1. Field of the Invention
The present invention relates to the field of software monitoring and tracing, and more specifically, to a time-based trace facility for recording state data to build an historical record for software in a computer environment.
2. Description of the Related Art
Users of computing applications often encounter various sorts of problems and inconsistencies while using the applications. Designing computer software that will minimize user problems requires knowledge as to how the user is making use of the application and the tasks that are trying to be accomplished by use of the applications. The design process typically includes iterative design and user testing of those designs in order to identify where users have problems so that design flaws can be accurately addressed and fixed. A thorough knowledge of problems that users encounter in existing products is also critical if design mistakes are to be avoided for future versions of those applications.
Understanding what is important to users of a particular software application product is a challenge for software application developers. Typically, enhancements to a product release are based on feedback from surveys, forums or from user design center sessions in which participants are given a set of tasks to accomplish while using the application. Some problems inherent in these methods, however, include the inability of users to articulate their needs, the artificiality of surveys produces feedback that is not meaningful, and users of forums are typically technical fans of the product so that the results may be of little practical use to the product developers.
Most would agree that the best way to get feedback is by observing what a user does throughout actual use sessions with the product, that is by watching the user as the user works through the application in the setting for which it was intended. The problem is to provide a meaningful solution for gathering real user feedback in real time on a regular basis, and providing this data back to the program developer where it can be analyzed and used in enhancing and improving the application. One effective way of gathering such information about user interaction with the application is through code instrumentation. The term “instrumentation” is understood to mean the incorporation of statements or routines in an application to cause outputs to be provided when the application is running on a computer system thereby illustrating the interaction of the end user with the application. These outputs may be displayed in real-time, which is referred to as “monitoring”, or recorded to memory to form an historical record, which is referred to as “tracing”.
Within the computer system the applications run in address space. An address space is a range of contiguous virtual storage addresses that the system creates for a user. Contiguous virtual storage addresses are mapped into real addresses in real memory (e.g. RAM), which may not be contiguous. The address space contains system and application executable code, application user data and application and system state data. Application instructions execute in an address space.
Currently, it is known that instrumenting an application involves going into the application and adding appropriate program code at every point in the application where useful user data can be gathered, and then recompiling the application. This is referred to as “event-based” or “location-based” monitoring or tracing. The monitor/trace function is placed in a specified location within the application and the function is triggered when the application's execution reaches that location.

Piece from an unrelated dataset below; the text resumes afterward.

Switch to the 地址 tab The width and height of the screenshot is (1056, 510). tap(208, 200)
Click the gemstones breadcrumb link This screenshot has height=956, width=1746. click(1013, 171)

It has been found that this “compile-time” method of instrumentation is not really effective for a number of reasons. It takes many points of instrumentation to get sufficient and meaningful overall coverage of user interaction with the application. At the particular code level, it is difficult to be judicious in selecting code points for instrumentation. A large number of instrumentation points can negatively affect the application's performance. The amount of data produced depends entirely on where the user is spending time in working with the application. In some instances, the data can be large and therefore cumbersome to analyze, and at other times, it may be sparse and therefore of very little practical use.
To address the limitations of “compile-time” instrumentation it is suggested to dynamically insert a time-based monitor function into an address space of a running application. This is done a run-time, hence does not require recompilation. The time-based monitor function is triggered at a preset time interval, regardless of where the application execution is at that moment, with each invocation generating an updated display in the output window of the current state of one or more monitored global variables. Because data capture is asynchronous with the process events, the data may not reflect the exact state when a critical event occurs. Once monitoring is completed the monitor function is removed.